Autonomía relativa

Por sus tuits los conoceréis

Twitter es una plaza pública sedienta de cortar cabezas, de verlas rodar. Insaciable, no deja pasar error alguno, puede ser un arma letal para el gobernante y un escudo formidable para el opositor.

Algo sucede en el gobierno de Enrique Peña que sus subordinados se la pasan muy contentos en el Twitter. Olvidan su condición de funcionarios públicos y hasta de representación presidencial y utilizan esa red social como si fueran jovencitos felices en la chacota tuitera. Es evidente una falta de control y seriedad en ese tema. Lo grave es que atraviesa verticalmente la administración. Puede ser que no se acostumbran a que ya están en el gobierno y que la campaña terminó; que ganaron hace dos años y que ahora el reto es otro, que su labor no es aplastar a los contrarios, sino gobernar; que el gobierno no es para las ocurrencias, que los puestos que tienen son importantes y que cuentan con una representatividad institucional. A lo mejor no se han dado cuenta de todo eso.

El Twitter, en particular, es una red social bastante traicionera y peligrosa para los políticos. Es una plaza pública sedienta de cortar cabezas, de verlas rodar. Insaciable, no deja pasar error alguno, puede ser un arma letal para el gobernante y un escudo formidable para el opositor. Es una red que destruye reputaciones en tiempo récord. Lo mismo de una cantante que de un  funcionario. No cesa, su voracidad no es saciable y un momento de debilidad o de estupidez puede acabar, de inmediato, con una carrera, una trayectoria.

Pero en el gobierno de Peña están en el relajo. Están felices. Mandan chascarrillos, sienten que pueden bromear respecto de quien sea —un opositor, otro país y hasta con la defensa de las propias instituciones—. No hay control, sienten que sus cuentas son personales y dicen los que se les antoja.

Registros extraídos de un conjunto de datos
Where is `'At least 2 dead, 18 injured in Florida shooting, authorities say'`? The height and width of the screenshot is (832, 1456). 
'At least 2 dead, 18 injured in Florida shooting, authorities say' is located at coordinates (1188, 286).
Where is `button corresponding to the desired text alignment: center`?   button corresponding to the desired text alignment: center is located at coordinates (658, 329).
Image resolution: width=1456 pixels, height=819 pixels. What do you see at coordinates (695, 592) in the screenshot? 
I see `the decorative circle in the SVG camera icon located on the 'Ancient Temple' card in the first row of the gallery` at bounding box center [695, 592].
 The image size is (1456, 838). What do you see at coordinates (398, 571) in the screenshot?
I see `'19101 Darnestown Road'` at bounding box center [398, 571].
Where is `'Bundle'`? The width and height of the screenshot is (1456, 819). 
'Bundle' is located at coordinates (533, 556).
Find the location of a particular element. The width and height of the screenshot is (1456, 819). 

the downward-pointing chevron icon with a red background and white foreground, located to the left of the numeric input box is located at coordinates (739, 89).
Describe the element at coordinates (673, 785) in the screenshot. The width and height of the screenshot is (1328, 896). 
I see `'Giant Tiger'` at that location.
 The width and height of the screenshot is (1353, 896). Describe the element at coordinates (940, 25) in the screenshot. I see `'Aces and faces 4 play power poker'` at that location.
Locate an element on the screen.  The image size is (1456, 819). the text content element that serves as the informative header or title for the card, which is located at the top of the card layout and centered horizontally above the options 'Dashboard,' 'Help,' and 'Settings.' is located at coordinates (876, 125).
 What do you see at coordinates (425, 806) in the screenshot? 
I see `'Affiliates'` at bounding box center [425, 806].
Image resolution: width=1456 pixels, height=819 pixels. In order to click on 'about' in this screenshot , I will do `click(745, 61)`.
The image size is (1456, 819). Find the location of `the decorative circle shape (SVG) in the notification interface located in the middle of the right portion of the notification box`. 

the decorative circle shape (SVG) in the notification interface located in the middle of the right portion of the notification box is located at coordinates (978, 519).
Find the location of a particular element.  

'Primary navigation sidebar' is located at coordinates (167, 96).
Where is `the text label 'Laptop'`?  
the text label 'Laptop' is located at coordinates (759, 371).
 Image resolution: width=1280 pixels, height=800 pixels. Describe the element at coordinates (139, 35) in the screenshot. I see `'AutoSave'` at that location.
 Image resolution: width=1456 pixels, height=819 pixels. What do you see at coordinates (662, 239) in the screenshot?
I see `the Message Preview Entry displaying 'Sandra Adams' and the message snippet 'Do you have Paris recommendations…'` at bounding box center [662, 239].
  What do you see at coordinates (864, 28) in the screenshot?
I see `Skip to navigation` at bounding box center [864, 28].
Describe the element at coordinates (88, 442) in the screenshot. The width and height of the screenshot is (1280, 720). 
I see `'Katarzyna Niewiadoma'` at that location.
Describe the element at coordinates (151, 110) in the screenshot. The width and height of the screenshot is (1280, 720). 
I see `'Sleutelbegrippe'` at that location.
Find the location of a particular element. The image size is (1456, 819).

→ **TAREAS Y EJERCICIOS**
**a.** Según el texto sobre Twitter, ¿qué puede ser esa red social para el opositor?
**b.** Copia al pie de la letra el fragmento del texto sobre Twitter que empieza en "Algo sucede en" y termina en "de todo eso.".

→ **SECCIÓN DE RESPUESTAS**
**a.** Un escudo formidable.

**b.**
Algo sucede en el gobierno de Enrique Peña que sus subordinados se la pasan muy contentos en el Twitter. Olvidan su condición de funcionarios públicos y hasta de representación presidencial y utilizan esa red social como si fueran jovencitos felices en la chacota tuitera. Es evidente una falta de control y seriedad en ese tema. Lo grave es que atraviesa verticalmente la administración. Puede ser que no se acostumbran a que ya están en el gobierno y que la campaña terminó; que ganaron hace dos años y que ahora el reto es otro, que su labor no es aplastar a los contrarios, sino gobernar; que el gobierno no es para las ocurrencias, que los puestos que tienen son importantes y que cuentan con una representatividad institucional. A lo mejor no se han dado cuenta de todo eso.